Almost broke and ill, Silas Deane died in 1791 on a ship that was to bring him back to the United States. Philura Deane Alden, Deane’s granddaughter continued the fight to clear his name and receive compensation. In 1841, the Congress awarded her – $37,000 (~$1,097,730 today) and issued an apology stating the way her grandfather was treated was a gross injustice.

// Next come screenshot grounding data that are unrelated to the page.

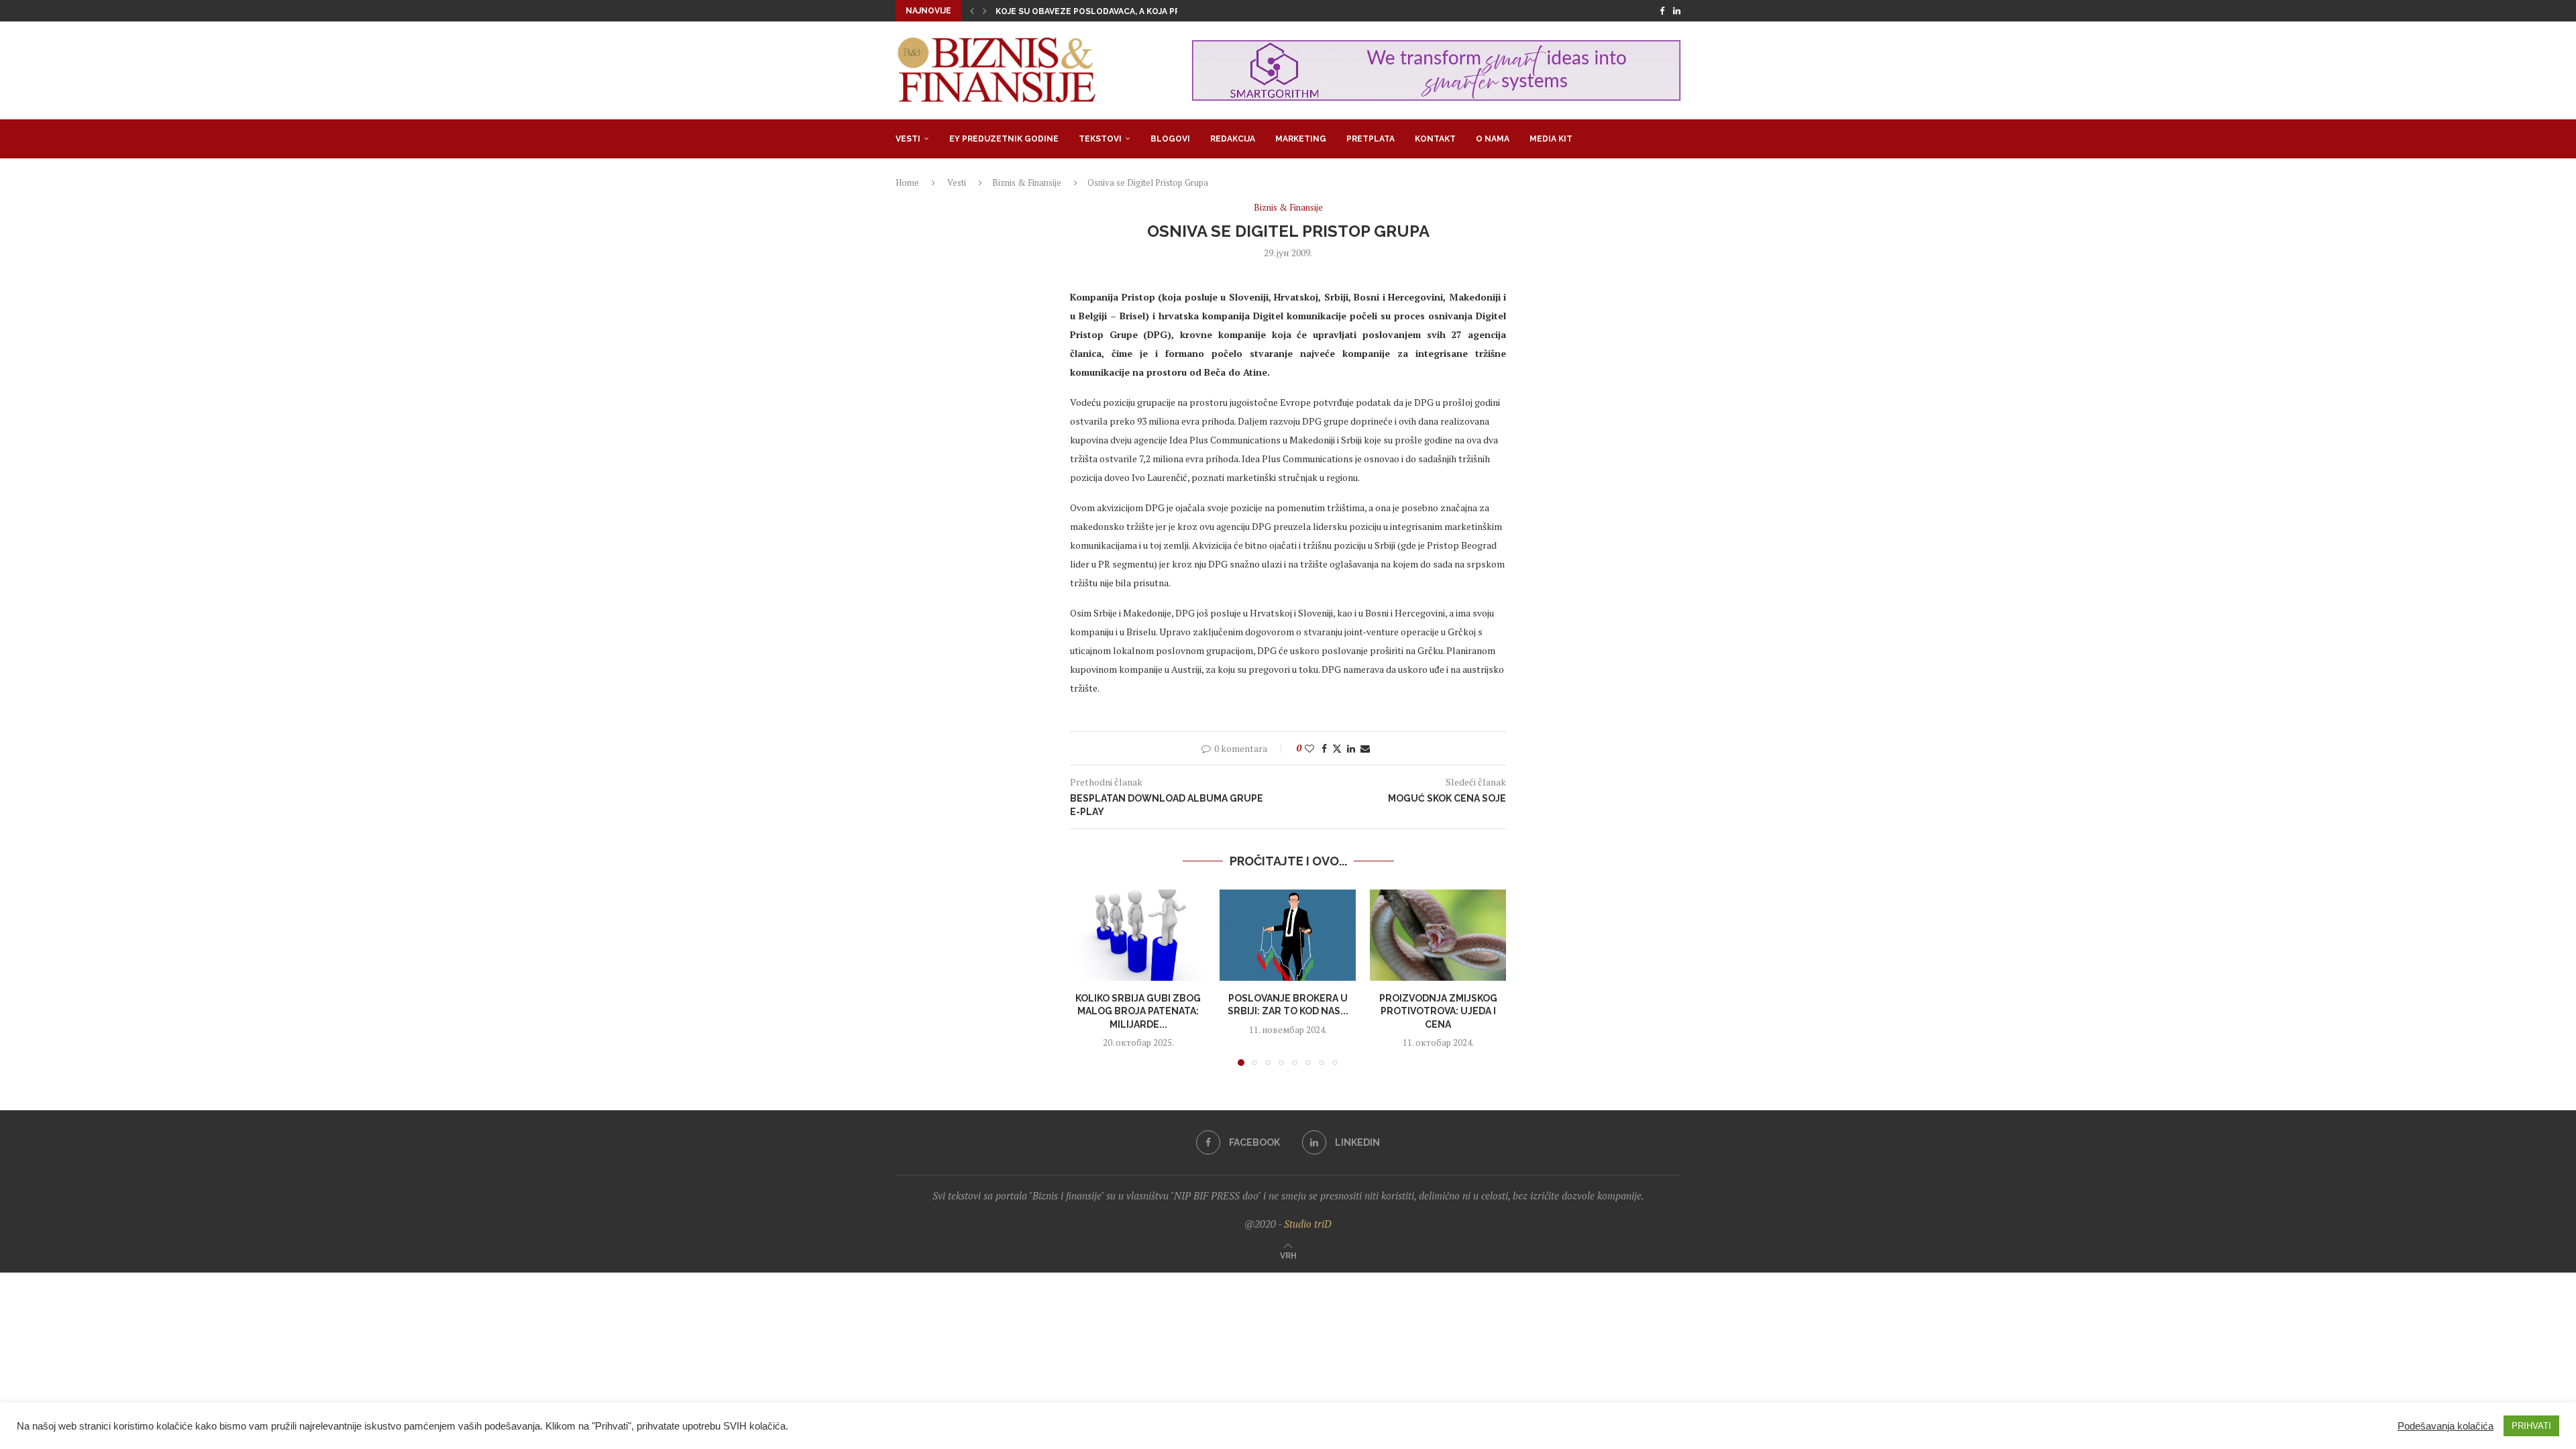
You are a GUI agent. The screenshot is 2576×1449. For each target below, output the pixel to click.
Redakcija (1232, 139)
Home (907, 182)
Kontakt (1435, 139)
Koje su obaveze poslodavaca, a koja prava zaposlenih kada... (1139, 11)
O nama (1492, 139)
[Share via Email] (1365, 748)
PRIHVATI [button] (2531, 1426)
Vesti (908, 139)
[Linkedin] (1676, 10)
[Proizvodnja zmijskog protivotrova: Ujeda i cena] (1438, 935)
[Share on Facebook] (1324, 748)
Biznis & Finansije (1026, 182)
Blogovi (1170, 139)
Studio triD (1308, 1223)
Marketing (1300, 139)
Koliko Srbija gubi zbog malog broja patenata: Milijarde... (1138, 1011)
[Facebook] (1662, 10)
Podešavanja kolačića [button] (2445, 1426)
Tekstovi (1100, 139)
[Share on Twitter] (1337, 748)
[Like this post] (1309, 748)
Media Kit (1550, 139)
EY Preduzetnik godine (1004, 139)
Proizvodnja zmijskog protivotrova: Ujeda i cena (1438, 1011)
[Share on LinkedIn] (1351, 748)
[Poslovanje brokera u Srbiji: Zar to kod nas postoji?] (1288, 935)
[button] (972, 10)
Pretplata (1370, 139)
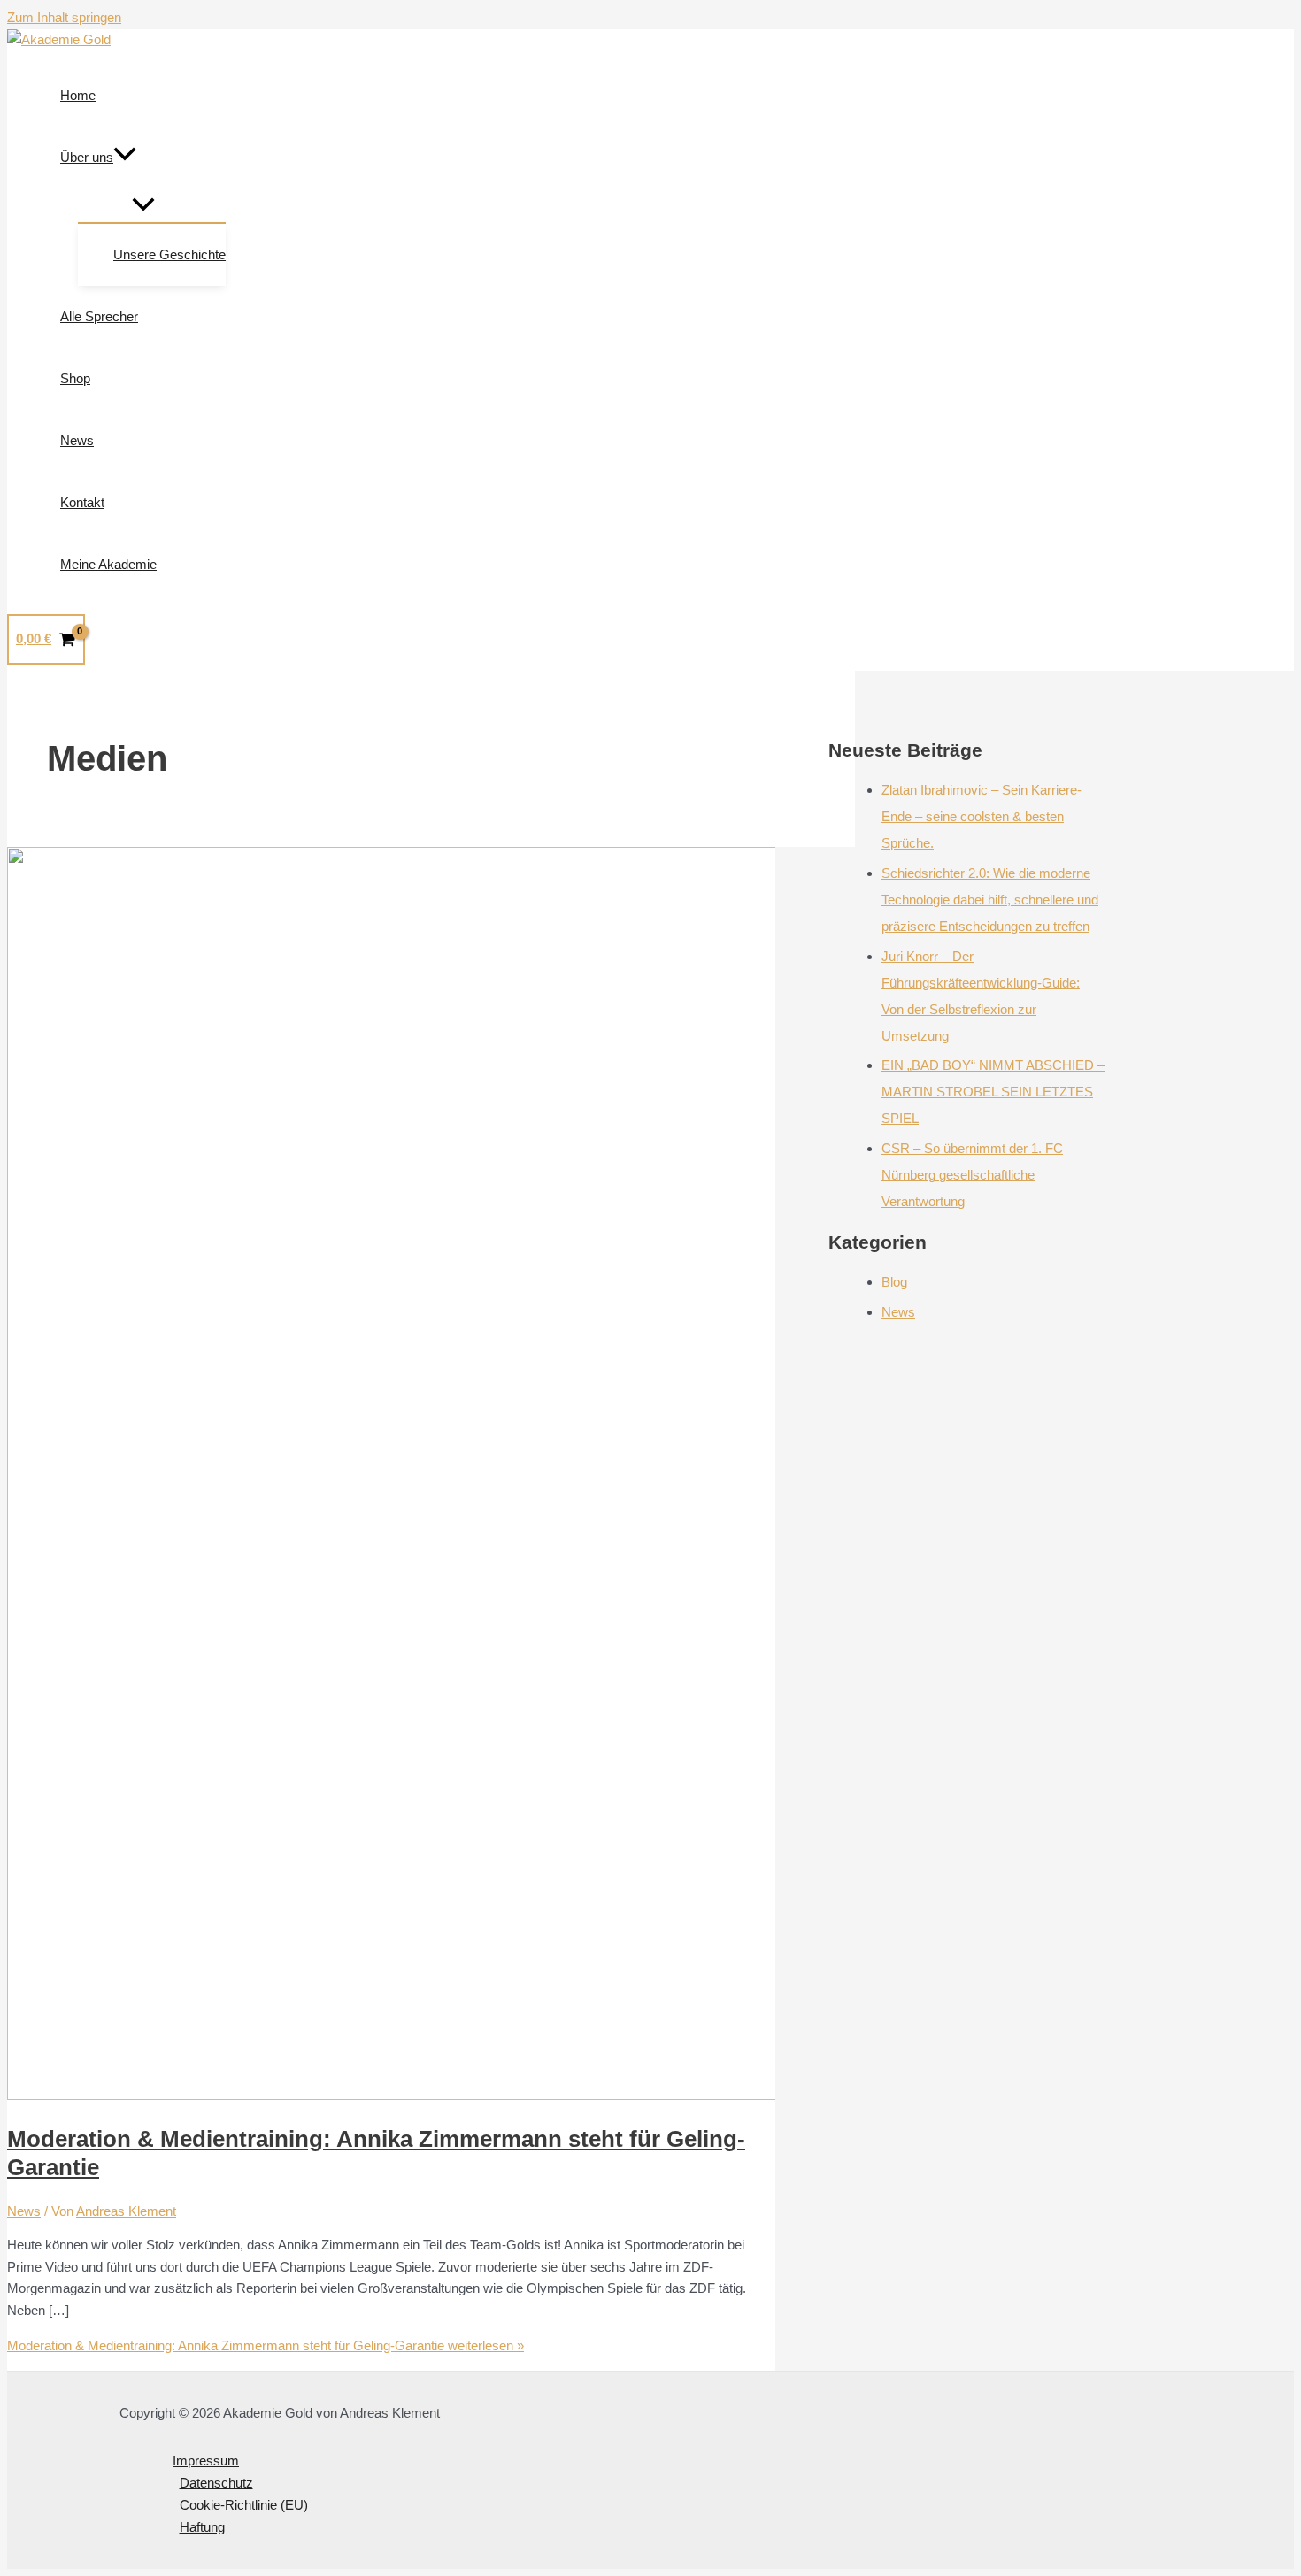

That’s questionable! Other sources or links suggest Louisiana Governor Luis de Unzaga created and began the Roderigue & Hortalez Company but was later managed by Beaumarchais. Either way, it was Spain who was first in late 1774 and or early 1775 to send military aid in weapons and supplies to the American Revolution Colonies and Rebels through Diego de Gardoqui and his family Company!
Michael,
There’s lots of conflicting info on who, when, what, where about munitions coming into the Thirteen Colonies during the American Revolution. Before they officially entered the war, France was supplying munitions, as were the Spanish. However, many of the sales were made by the Dutch which allowed the Patriots to take the powder and shot from its stores in the Dutch held islands in the southern Caribbean. St. Eustatius was a convenient place to operate from since many of the merchants who dealt in the rum/molasses/sugar trade had offices there. Ultimately, when one looks at the sources of powder, it was France, the Dutch Republic and Spain as the three largest suppliers.